We also made chocolate brownies at my son's request, and he made them pretty much by himself (I did help with the weighing out though, otherwise he would have added all the flour, all the sugar, all the butter, quite a lot of eggshell, possibly not that much egg, and no chocolate as he would have eaten it all). He had a lovely time mixing all the ingredients together, even if he did cover himself in batter, and an even better time washing up afterwards - I think that was mostly the bubbles. He did an excellent job, they're delicious.

Clearly we couldn't wait to get started on these!

Fingers crossed we'll be back next week with something a little more ambitious.

Monday, 3 August 2015

Speed knitting a dinosaur


Let me introduce you to Fergus, the friendly dinosaur. Isn't he adorable?
 

One of my knitting friends announced that she was three months pregnant just before Christmas, so after all the festivities were out of the way, I emailed her, saying that I would like to knit a present for her new baby, and would she prefer unisex or gender specific, pastels or bright. She responded saying she'd like a bright, gender-neutral present. I then sat on this information for about five months, before finally deciding when she was 38 weeks pregnant that I really ought to order some yarn and cast something on!

From a conversation we'd had one evening at knitting, I knew I wanted to knit her a blanket with a dinosaur on, but hadn't got much further than that. As time disappeared I realised that knitting the blanket in chunky weight yarn was inevitable if the blanket was to be knitted on time, so started looking through lots of online yarn catalogues before eventually plumping for King Cole Big Value Chunky, mostly because it comes in an amazing shade of green that would be perfect for grass.

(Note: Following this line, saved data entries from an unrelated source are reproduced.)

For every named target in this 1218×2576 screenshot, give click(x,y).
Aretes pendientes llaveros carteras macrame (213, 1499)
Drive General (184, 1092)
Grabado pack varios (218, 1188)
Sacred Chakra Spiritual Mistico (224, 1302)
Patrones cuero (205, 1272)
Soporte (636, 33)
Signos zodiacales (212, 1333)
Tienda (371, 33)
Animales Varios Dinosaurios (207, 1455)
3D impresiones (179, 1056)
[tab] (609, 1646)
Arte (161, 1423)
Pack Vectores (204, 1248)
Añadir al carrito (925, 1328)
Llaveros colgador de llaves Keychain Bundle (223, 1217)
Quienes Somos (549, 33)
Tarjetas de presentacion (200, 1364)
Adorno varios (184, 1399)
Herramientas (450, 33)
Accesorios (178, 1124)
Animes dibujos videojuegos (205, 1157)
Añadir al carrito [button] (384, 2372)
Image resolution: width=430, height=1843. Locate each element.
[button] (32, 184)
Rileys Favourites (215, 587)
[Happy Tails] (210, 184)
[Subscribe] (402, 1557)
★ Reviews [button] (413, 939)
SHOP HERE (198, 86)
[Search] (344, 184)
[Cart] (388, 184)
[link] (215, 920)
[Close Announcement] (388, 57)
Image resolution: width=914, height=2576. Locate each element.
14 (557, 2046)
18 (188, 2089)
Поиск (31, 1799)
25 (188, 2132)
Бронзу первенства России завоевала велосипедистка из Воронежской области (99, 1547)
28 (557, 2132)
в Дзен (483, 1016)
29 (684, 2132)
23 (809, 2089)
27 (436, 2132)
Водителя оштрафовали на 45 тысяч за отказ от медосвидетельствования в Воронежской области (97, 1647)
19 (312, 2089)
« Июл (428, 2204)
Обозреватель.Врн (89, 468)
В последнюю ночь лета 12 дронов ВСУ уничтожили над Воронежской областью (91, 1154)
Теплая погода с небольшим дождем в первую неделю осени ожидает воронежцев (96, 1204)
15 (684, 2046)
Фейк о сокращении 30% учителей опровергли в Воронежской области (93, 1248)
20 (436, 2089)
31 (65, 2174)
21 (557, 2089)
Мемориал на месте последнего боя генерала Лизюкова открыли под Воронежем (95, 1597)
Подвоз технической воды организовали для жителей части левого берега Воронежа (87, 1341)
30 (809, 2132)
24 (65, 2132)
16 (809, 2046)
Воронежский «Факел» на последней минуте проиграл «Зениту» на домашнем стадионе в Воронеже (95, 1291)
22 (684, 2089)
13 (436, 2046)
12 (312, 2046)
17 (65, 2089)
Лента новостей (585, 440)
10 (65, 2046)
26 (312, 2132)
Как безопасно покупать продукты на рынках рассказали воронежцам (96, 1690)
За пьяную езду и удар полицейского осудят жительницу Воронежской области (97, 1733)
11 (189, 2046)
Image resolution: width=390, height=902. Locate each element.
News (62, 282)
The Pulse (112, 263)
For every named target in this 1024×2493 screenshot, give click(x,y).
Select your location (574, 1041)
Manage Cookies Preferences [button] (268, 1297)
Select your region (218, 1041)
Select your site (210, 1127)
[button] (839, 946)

Handily I had some of this yarn in my stash, so managed to get a tension square knitted before the yarn arrived, allowing me to chart the dinosaur. This blanket required a large chart, and as I like to chart on paper, I had to spend an hour or so wrestling with some chart paper and quite a lot of magic tape, but I got there in the end. 

I knew in my head how I wanted the dinosaur to look - nice and plump, with a friendly face, very child-friendly. It didn't take me too long to sketch the dinosaur out and make a rough chart, and as I was running short on time I decided that I'd just work from the enormous heavily taped chart, rather than making a nice chart on the computer.

This blanket was a real joy to knit. The intarsia is simple once you're past the toes, so I sped through him in under a month. I even managed to finish just before the baby arrived (kindly this baby decided to be rather late, thank you!), although slightly annoyingly I did have to start a new ball of blue just for the cast off. It could have been worse, I could have run out of yarn just before the cast off - I am very grateful I over-ordered on this occasion (over-ordered by so much that I have three un-started balls - one each in red, green and blue - and about 550g left on balls that I started, so I used less than half of what I ordered, oops).
 
So here he is, my friendly, chubby dinosaur. Now I want one!